Celine certo sta fra i più grandi, anche se si è rovinato la reputazione con i libelli antisemiti. La sua sensibilità umana è commovente (a dimostrarla basta la sua tesi di laurea sul Dr. Sommelweiss), scrive benissimo, ma i libelli sono tra le più strane prove di incoerenza della  psiche umana. Più del Viaggio al termine della notte, mi piace Morte a credito, il primo da me letto.
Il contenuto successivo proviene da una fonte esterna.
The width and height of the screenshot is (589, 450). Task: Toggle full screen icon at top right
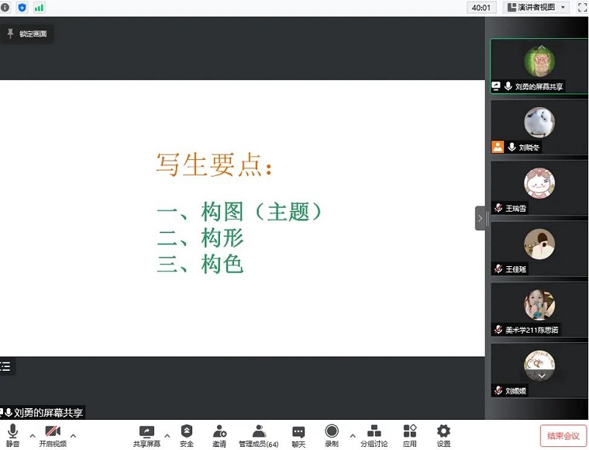point(582,7)
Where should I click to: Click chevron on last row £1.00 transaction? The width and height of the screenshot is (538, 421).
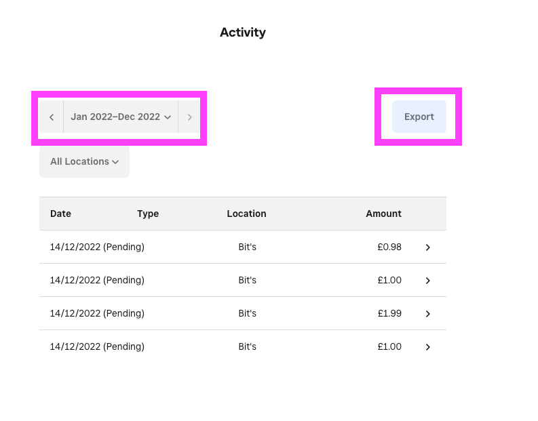point(427,347)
Fra i sudamericani, portoghesi, spagnoli sono alcuni grandi nomi. Marquez più di tutti ha la rara qualità degli artisti immortali: trasmettere un messaggio filosofico profondo in veste di toccante poesia. Cent’anni di solitudine può aspirare all’elezione di miglior romanzo del secolo diciannovesimo, così fantasioso, nuovo, poetico e denso di valori morali espressi apparentemente senza retorica, e L’autunno del patriarca non gli è da meno. Borges è affascinante letterato, però finto, troppo intellettuale.
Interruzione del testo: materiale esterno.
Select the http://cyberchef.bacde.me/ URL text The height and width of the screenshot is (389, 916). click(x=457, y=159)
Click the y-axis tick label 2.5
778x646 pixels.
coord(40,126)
Leggo e rileggo con estremo piacere Saul Bellow, e metto Herzog in qualunque terna delle tre migliori opere di narrativa del Novecento, con quella peculiarità inventata e modernissima di scrittura dinamica, vivace e zeppa di cultura non greve, che lo pone a cavallo fra romanzo e saggio. Il dono di Humbolt è allo stesso livello, come anche Il pianeta di Mr. Sammler e gli ultimi brevi, soprattutto Ne muoiono più di crepacuore.
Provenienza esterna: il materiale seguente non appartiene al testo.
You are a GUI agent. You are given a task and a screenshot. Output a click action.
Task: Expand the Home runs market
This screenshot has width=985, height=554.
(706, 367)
Metto fra i preferiti assoluti Il giovane Holden – The catcher in the rye – del misterioso Salinger, umano, profondissimo, commovente senza enfasi, pieno di poesia (nonostante i critici paludati lo giudichino infantile e datato). Dove c’è un pizzico di manierismo e di retorica, dove la sintesi filosofica è semplificata, il travestimento adolescente ricco di umorismo, li assorbe e giustifica. L’espediente del racconto di un ragazzino consente tratti di sensibilità acutissima, commenti struggenti alla storia raccontata; il gergo giovanile diverte e graffia, è un esempio sempre vivo del linguaggio e dei neologismi sorprendenti della freschezza mentale dei ragazzi intelligenti, con buone scuole, che usano la cultura fingendo di snobbarla con un cinismo che li protegge dalla retorica. Per me questo libro non è affatto invecchiato, ha nacora tutto il suo fascino. Il limite d Salinger è di avere scritto poco, di aver concentrato tutto in un lungo racconto. I pochi altri suoi prodotti letterari sono meno importanti.

Dunque assegno il premio dei migliori libri di narrativa del XX secolo a Herzog e a (udite udite) Il giovane Holden (The catcher in the rye). Tra gli europei, Morte a credito di Celine, con dispiacere per il suo incomprensibile anti-ebraismo espress o con ferocia in opere minori, che ne ha decretato tra l’altro l’ostracismo dal contesto sociale, politico, letterario nel dopoguerra. 

I grandi europei, Proust e Joice e Thomas Mann, così come sudamericani e ispano-portoghesi, dovranno aspettare la premiazione del prossimo anno.